ひとしずく株式会社は、非営利団体やソーシャルグッドに取り組む企業に特化した広報支援を行なっています。そのPRコンダクターとして活躍するたかはし あすか。学生時代から長年携わってきたNPOの活動を広めるべくPRの仕事に就き、持ち前の行動力を生かして前進し続けた日々を振り返りました。【talentbookで読む】

国際協力への関心から、初めて訪れたケニアの虜に

私がPRという仕事を志すようになった過程を語る上で、重要なキーワードが3つあります。それは、「海外」「NPO」「伝えること」です。

私が通っていた小・中学校は、帰国子女が多く、同級生や先輩、後輩から世界各国の様子を聞くことが多かったんです。また、私自身も幼いころから旅行好きの母親に連れられ海外を訪れた経験から、国際協力活動や異文化に強い関心を抱くようになりました。

入学した高校では、ケニア共和国に行く希望制のサマープログラムがあることを知り、さっそく応募。ケニアには1週間ほど滞在して、サファリツアーをしたり、マサイ族の村の小学校で交流をしたり、現地の食事をつくったり、国連機関で働く日本人の方の講演を聞いたりと、体験型のプログラムを満喫しました。

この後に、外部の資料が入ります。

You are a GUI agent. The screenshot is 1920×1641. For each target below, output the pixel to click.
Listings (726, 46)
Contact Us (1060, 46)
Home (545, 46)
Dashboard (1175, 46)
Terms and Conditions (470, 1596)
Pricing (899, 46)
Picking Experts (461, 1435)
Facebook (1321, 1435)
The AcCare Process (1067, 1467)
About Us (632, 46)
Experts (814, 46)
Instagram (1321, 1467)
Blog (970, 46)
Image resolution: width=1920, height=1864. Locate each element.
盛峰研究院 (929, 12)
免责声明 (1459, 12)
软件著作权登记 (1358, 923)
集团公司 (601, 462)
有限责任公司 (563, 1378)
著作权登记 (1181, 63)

初めて訪れたケニアは、とても居心地がいいと感じられる国でした。大の動物好きということもあり、ライオンやキリン、ゾウなどの野生動物を実際に目にしたときは感動。明るくポジティブなケニア人とのコミュニケーションも楽しかったですね。帰りの飛行機に乗るころには、「大学生になったら、なんらかの形でまたケニアと関わろう!」と決意していました。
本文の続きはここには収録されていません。